Ia menyebut, sejumlah komoditas kebutuhan pokok disediakan dalam bazar tersebut. Salah satu yang paling banyak diminati masyarakat adalah beras SPHP.
“Sebanyak 5 ton beras SPHP kemasan 5 kilogram disediakan dengan harga Rp50.000 per kemasan. Harga tersebut lebih rendah dibandingkan harga pasar yang disebut berada di kisaran Rp65.000,” beber Bashori.
Selain beras, kata Bashori, masyarakat juga dapat memperoleh gula pasir dengan harga Rp14.000 per kilogram, sementara harga pasar sekitar Rp19.000 per kilogram.
“Komoditas lainnya yang tersedia antara lain Minyakita 2 liter seharga Rp31.000, minyak goreng SunCo 2 liter Rp40.000, serta telur ayam Rp48.000 per papan,” katanya.
Perbedaan harga tersebut masih kata Bashori, memberikan ruang penghematan bagi masyarakat, terutama bagi rumah tangga yang harus mengalokasikan sebagian besar penghasilannya untuk kebutuhan pangan sehari-hari.
“Bazar sembako murah tidak hanya menjadi kegiatan penjualan bahan pangan dengan harga terjangkau, tetapi juga menjadi bentuk sinergi antara pemerintah daerah dan pemangku kepentingan dalam memberikan manfaat langsung kepada masyarakat,” imbuhnya.

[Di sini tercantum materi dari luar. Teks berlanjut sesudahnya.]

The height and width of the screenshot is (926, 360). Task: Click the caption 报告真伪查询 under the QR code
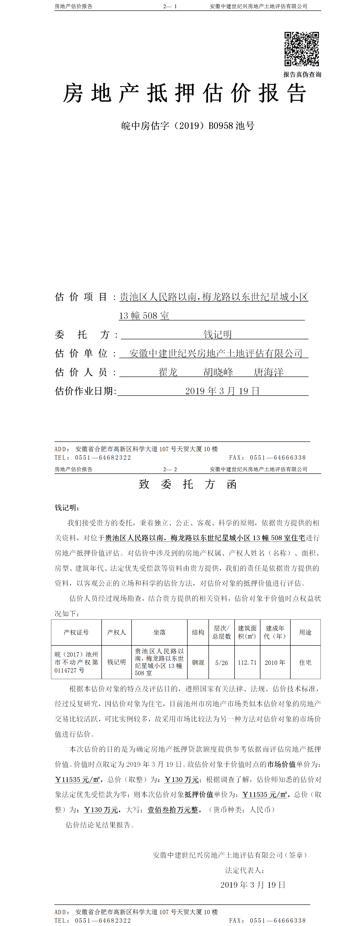302,74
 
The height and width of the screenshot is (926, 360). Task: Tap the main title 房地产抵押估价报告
185,94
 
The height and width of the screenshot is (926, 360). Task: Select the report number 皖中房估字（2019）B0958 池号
188,126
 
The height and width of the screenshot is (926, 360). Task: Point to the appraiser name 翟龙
168,372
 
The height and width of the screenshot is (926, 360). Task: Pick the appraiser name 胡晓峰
218,372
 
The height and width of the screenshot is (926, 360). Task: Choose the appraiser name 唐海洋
268,372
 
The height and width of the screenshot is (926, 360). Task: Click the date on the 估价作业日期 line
222,391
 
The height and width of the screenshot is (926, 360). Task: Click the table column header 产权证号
76,632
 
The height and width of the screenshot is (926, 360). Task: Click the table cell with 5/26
221,662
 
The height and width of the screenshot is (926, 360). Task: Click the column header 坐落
159,632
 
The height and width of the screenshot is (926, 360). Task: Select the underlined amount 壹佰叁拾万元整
173,810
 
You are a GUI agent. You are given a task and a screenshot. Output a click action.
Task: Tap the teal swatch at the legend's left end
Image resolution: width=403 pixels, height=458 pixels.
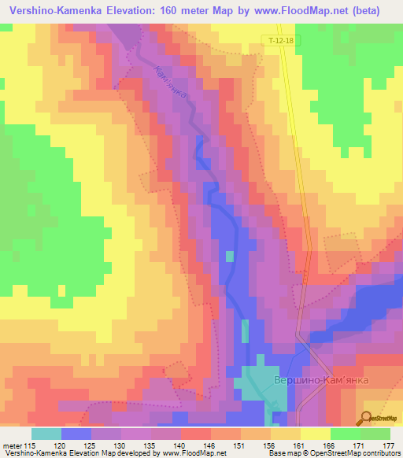(46, 433)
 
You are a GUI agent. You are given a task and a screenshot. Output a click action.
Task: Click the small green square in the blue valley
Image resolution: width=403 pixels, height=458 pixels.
(230, 257)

Dia berujar, habisnya persediaan beras SPHP sebanyak 5 ton menunjukkan tingginya kebutuhan masyarakat terhadap bahan pangan pokok dengan harga yang lebih terjangkau.
“Kegiatan yang berlangsung hingga pukul 11.00 WIB itu juga menjadi momentum untuk mendorong masyarakat mencintai dan menggunakan produk dalam negeri serta mendukung perputaran ekonomi lokal,” ungkap Bashori.
Ia menyebut, bagi masyarakat, program seperti ini memiliki manfaat langsung karena dapat membantu mengurangi pengeluaran untuk kebutuhan rumah tangga.
Sementara bagi pemerintah daerah, tingginya minat warga menjadi gambaran bahwa intervensi terhadap kebutuhan pokok tetap penting dilakukan secara berkelanjutan.
“Melalui sinergi pemerintah daerah, pelaku usaha dan perusahaan melalui program TJSP, penyediaan pangan dengan harga terjangkau diharapkan dapat terus dilakukan secara tepat sasaran, sehingga manfaatnya dapat dirasakan lebih luas oleh masyarakat Kabupaten Karimun,” tandasnya.